Hillsborough families to give 'pen portraits' of their loved ones

Wirral Globe: A sculpture in memory of the 96 victims of the Hillsborough disaster A sculpture in memory of the 96 victims of the Hillsborough disaster

Relatives of the 96 victims of the Hillsborough disaster will begin reading a series of short biographies about their loved ones to an inquest jury today.

Details of about nine of those who died are due to be heard at the court in Warrington, with photographs chosen by their families also shown to the jury of seven women and four men.

The process of presenting the so-called pen portraits is due to take until the end of the month, with the inquest not sitting during the week of the 25th anniversary of the catastrophic events.

Yesterday jurors were told that n one of the 96 victims should be blamed for their tragic deaths, which bereaved relatives welcomed as "music to our ears".

Lord Justice Goldring laid out key questions facing jurors in the fresh inquests into how the fans died, including how other supporters behaved.

He said: "What was the conduct of the fans or some of them, excluding those who died, and did that play any part in the disaster? I phrase it in that way because I don't believe anyone will suggest that the conduct of those who died in any way contributed to their deaths. "

Speaking outside court, Margaret Aspinall, chairwoman of the Hillsborough Families Support Group, said: "It's absolutely great. We've always known that for 25 years.

"We've had a lot of mud thrown at us for 25 years. It's nice to hear the coroner say that. To hear that officially from Lord Justice Goldring was really music to our ears."

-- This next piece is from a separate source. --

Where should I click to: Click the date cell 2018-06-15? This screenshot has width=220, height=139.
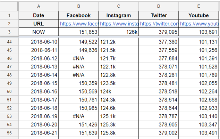coord(38,83)
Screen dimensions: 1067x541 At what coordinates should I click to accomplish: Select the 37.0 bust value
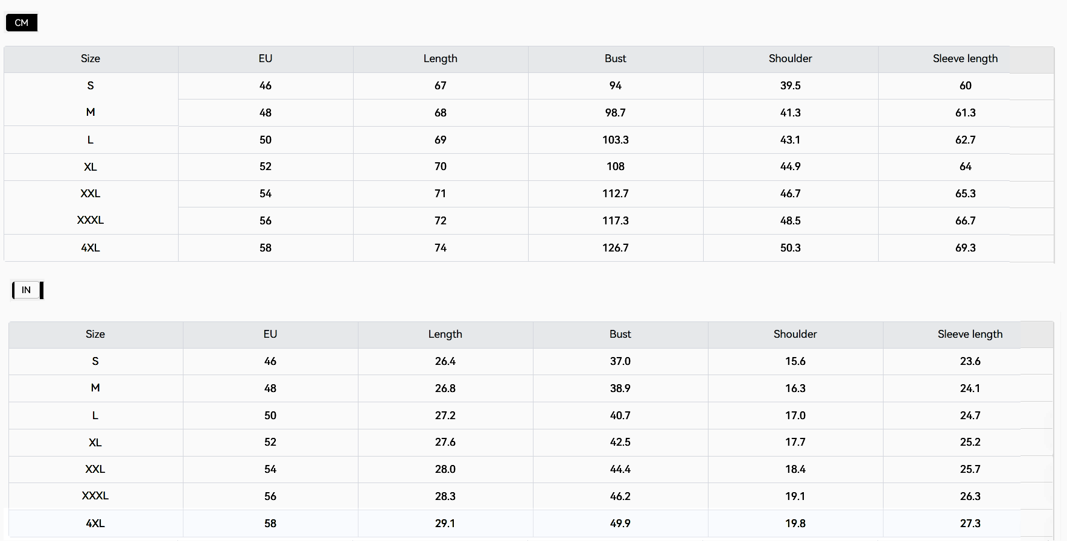pos(620,361)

Britain's worst sporting disaster unfolded when hundreds of fans were crushed at the FA Cup semi-final between Nottingham Forest and Liverpool on April 15, 1989.

Yesterday the jury also heard that police accounts of what happened that day were changed, with critical comments about police leadership and fans removed.

Officers from South Yorkshire had been asked to write their own accounts of what happened, and then senior ranks and lawyers for the force altered some of the statements before they were passed to West Midlands Police, which was investigating the tragedy.

The coroner said: "Over the years between 1989 and today it has become known that a large number of statements were amended in the review. The amendments vary in type and significance.

"Some simply involve corrections of language and factual error. Others involve removing expletives.

"A number involved the removal of comments criticising the police leadership on the day of the disaster.

"Others were of deletions of passages denouncing poor and defective radio communications.

"A small number were amended to remove comments which were critical or even abusive of the fans at the match."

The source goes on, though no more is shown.